Entries taken from a collection:
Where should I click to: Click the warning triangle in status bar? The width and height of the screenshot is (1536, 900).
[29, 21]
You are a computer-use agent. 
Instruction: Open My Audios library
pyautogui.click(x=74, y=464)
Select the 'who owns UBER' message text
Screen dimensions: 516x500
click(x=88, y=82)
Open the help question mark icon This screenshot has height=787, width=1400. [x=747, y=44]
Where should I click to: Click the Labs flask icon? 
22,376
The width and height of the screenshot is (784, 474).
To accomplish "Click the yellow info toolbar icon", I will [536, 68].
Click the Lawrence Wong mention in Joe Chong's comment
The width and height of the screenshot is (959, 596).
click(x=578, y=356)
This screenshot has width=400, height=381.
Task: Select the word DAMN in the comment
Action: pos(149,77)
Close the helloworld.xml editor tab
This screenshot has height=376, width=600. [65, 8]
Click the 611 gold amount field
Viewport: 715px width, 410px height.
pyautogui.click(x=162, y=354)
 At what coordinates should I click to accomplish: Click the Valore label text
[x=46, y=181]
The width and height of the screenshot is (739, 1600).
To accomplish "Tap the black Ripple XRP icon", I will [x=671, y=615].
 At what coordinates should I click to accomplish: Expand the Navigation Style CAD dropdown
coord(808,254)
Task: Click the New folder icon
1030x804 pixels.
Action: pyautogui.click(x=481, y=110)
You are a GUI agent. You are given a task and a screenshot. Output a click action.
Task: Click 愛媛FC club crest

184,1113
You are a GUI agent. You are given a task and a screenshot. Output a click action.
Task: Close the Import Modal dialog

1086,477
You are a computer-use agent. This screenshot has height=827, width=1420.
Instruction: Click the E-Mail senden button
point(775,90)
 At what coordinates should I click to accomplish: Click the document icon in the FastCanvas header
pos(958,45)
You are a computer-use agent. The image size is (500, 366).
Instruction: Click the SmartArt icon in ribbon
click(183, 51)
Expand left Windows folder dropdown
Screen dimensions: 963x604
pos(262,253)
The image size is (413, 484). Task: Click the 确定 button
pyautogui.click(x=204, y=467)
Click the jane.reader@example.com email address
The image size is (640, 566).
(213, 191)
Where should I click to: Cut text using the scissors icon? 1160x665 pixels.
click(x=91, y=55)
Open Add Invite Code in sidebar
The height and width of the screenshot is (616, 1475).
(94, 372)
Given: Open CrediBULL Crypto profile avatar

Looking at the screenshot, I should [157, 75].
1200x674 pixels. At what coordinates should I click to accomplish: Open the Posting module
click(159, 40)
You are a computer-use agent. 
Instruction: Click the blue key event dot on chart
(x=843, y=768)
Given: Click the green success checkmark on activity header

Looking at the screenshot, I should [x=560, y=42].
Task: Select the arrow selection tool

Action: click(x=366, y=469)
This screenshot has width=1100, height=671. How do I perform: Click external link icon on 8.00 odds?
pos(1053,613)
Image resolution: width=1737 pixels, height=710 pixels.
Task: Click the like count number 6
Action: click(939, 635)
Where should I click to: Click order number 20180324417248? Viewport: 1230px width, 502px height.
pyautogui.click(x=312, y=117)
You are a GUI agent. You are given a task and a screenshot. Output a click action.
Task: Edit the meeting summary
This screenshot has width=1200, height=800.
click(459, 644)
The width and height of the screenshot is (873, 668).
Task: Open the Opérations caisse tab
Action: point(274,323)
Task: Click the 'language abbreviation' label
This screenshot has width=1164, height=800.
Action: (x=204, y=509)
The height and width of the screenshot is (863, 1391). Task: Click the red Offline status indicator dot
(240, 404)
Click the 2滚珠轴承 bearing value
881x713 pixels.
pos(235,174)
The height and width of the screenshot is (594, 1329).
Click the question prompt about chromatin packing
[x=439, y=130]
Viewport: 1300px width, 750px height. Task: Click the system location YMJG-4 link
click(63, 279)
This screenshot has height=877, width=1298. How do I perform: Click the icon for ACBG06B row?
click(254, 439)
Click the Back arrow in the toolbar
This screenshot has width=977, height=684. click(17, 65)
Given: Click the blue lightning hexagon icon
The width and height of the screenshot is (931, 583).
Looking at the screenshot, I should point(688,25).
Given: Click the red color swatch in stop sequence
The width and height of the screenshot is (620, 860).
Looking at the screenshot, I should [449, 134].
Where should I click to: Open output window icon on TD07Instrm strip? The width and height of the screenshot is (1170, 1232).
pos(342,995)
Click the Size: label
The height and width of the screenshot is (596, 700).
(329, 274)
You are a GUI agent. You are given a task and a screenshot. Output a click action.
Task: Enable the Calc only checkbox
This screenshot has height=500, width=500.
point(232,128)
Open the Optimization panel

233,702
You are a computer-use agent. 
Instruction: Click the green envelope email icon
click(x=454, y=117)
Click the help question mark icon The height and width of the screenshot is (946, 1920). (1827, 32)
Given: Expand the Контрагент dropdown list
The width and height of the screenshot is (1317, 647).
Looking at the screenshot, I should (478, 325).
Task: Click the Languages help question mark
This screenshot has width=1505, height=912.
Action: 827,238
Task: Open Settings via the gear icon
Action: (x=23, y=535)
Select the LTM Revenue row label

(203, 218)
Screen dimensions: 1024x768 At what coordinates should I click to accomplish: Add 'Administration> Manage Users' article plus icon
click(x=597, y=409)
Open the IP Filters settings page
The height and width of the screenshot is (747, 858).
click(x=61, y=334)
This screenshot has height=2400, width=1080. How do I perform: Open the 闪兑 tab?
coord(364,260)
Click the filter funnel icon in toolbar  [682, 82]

_Task objective_: Each record above is to be printed again exactly as written.

_Written response_:
Where should I click to: Click the warning triangle in status bar? The width and height of the screenshot is (1536, 900).
[29, 21]
You are a computer-use agent. 
Instruction: Open My Audios library
pyautogui.click(x=74, y=464)
Select the 'who owns UBER' message text
Screen dimensions: 516x500
click(x=88, y=82)
Open the help question mark icon This screenshot has height=787, width=1400. [x=747, y=44]
Where should I click to: Click the Labs flask icon? 
22,376
The width and height of the screenshot is (784, 474).
To accomplish "Click the yellow info toolbar icon", I will [536, 68].
Click the Lawrence Wong mention in Joe Chong's comment
The width and height of the screenshot is (959, 596).
click(x=578, y=356)
This screenshot has width=400, height=381.
Task: Select the word DAMN in the comment
Action: pos(149,77)
Close the helloworld.xml editor tab
This screenshot has height=376, width=600. [65, 8]
Click the 611 gold amount field
Viewport: 715px width, 410px height.
pyautogui.click(x=162, y=354)
 At what coordinates should I click to accomplish: Click the Valore label text
[x=46, y=181]
The width and height of the screenshot is (739, 1600).
To accomplish "Tap the black Ripple XRP icon", I will [x=671, y=615].
 At what coordinates should I click to accomplish: Expand the Navigation Style CAD dropdown
coord(808,254)
Task: Click the New folder icon
1030x804 pixels.
Action: pyautogui.click(x=481, y=110)
You are a GUI agent. You are given a task and a screenshot. Output a click action.
Task: Click 愛媛FC club crest

184,1113
You are a GUI agent. You are given a task and a screenshot. Output a click action.
Task: Close the Import Modal dialog

1086,477
You are a computer-use agent. This screenshot has height=827, width=1420.
Instruction: Click the E-Mail senden button
point(775,90)
 At what coordinates should I click to accomplish: Click the document icon in the FastCanvas header
pos(958,45)
You are a computer-use agent. The image size is (500, 366).
Instruction: Click the SmartArt icon in ribbon
click(183, 51)
Expand left Windows folder dropdown
Screen dimensions: 963x604
pos(262,253)
The image size is (413, 484). Task: Click the 确定 button
pyautogui.click(x=204, y=467)
Click the jane.reader@example.com email address
The image size is (640, 566).
(213, 191)
Where should I click to: Cut text using the scissors icon? 1160x665 pixels.
click(x=91, y=55)
Open Add Invite Code in sidebar
The height and width of the screenshot is (616, 1475).
(94, 372)
Given: Open CrediBULL Crypto profile avatar

Looking at the screenshot, I should [157, 75].
1200x674 pixels. At what coordinates should I click to accomplish: Open the Posting module
click(159, 40)
You are a computer-use agent. 
Instruction: Click the blue key event dot on chart
(x=843, y=768)
Given: Click the green success checkmark on activity header

Looking at the screenshot, I should [x=560, y=42].
Task: Select the arrow selection tool

Action: click(x=366, y=469)
This screenshot has width=1100, height=671. How do I perform: Click external link icon on 8.00 odds?
pos(1053,613)
Image resolution: width=1737 pixels, height=710 pixels.
Task: Click the like count number 6
Action: click(939, 635)
Where should I click to: Click order number 20180324417248? Viewport: 1230px width, 502px height.
pyautogui.click(x=312, y=117)
You are a GUI agent. You are given a task and a screenshot. Output a click action.
Task: Edit the meeting summary
This screenshot has width=1200, height=800.
click(459, 644)
The width and height of the screenshot is (873, 668).
Task: Open the Opérations caisse tab
Action: point(274,323)
Task: Click the 'language abbreviation' label
This screenshot has width=1164, height=800.
Action: (x=204, y=509)
The height and width of the screenshot is (863, 1391). Task: Click the red Offline status indicator dot
(240, 404)
Click the 2滚珠轴承 bearing value
881x713 pixels.
pos(235,174)
The height and width of the screenshot is (594, 1329).
Click the question prompt about chromatin packing
[x=439, y=130]
Viewport: 1300px width, 750px height. Task: Click the system location YMJG-4 link
click(63, 279)
This screenshot has height=877, width=1298. How do I perform: Click the icon for ACBG06B row?
click(254, 439)
Click the Back arrow in the toolbar
This screenshot has width=977, height=684. click(17, 65)
Given: Click the blue lightning hexagon icon
The width and height of the screenshot is (931, 583).
Looking at the screenshot, I should point(688,25).
Given: Click the red color swatch in stop sequence
The width and height of the screenshot is (620, 860).
Looking at the screenshot, I should [449, 134].
Where should I click to: Open output window icon on TD07Instrm strip? The width and height of the screenshot is (1170, 1232).
pos(342,995)
Click the Size: label
The height and width of the screenshot is (596, 700).
(329, 274)
You are a GUI agent. You are given a task and a screenshot. Output a click action.
Task: Enable the Calc only checkbox
This screenshot has height=500, width=500.
point(232,128)
Open the Optimization panel

233,702
You are a computer-use agent. 
Instruction: Click the green envelope email icon
click(x=454, y=117)
Click the help question mark icon The height and width of the screenshot is (946, 1920). (1827, 32)
Given: Expand the Контрагент dropdown list
The width and height of the screenshot is (1317, 647).
Looking at the screenshot, I should (478, 325).
Task: Click the Languages help question mark
This screenshot has width=1505, height=912.
Action: 827,238
Task: Open Settings via the gear icon
Action: (x=23, y=535)
Select the LTM Revenue row label

(203, 218)
Screen dimensions: 1024x768 At what coordinates should I click to accomplish: Add 'Administration> Manage Users' article plus icon
click(x=597, y=409)
Open the IP Filters settings page
The height and width of the screenshot is (747, 858).
click(x=61, y=334)
This screenshot has height=2400, width=1080. How do I perform: Open the 闪兑 tab?
coord(364,260)
Click the filter funnel icon in toolbar  [682, 82]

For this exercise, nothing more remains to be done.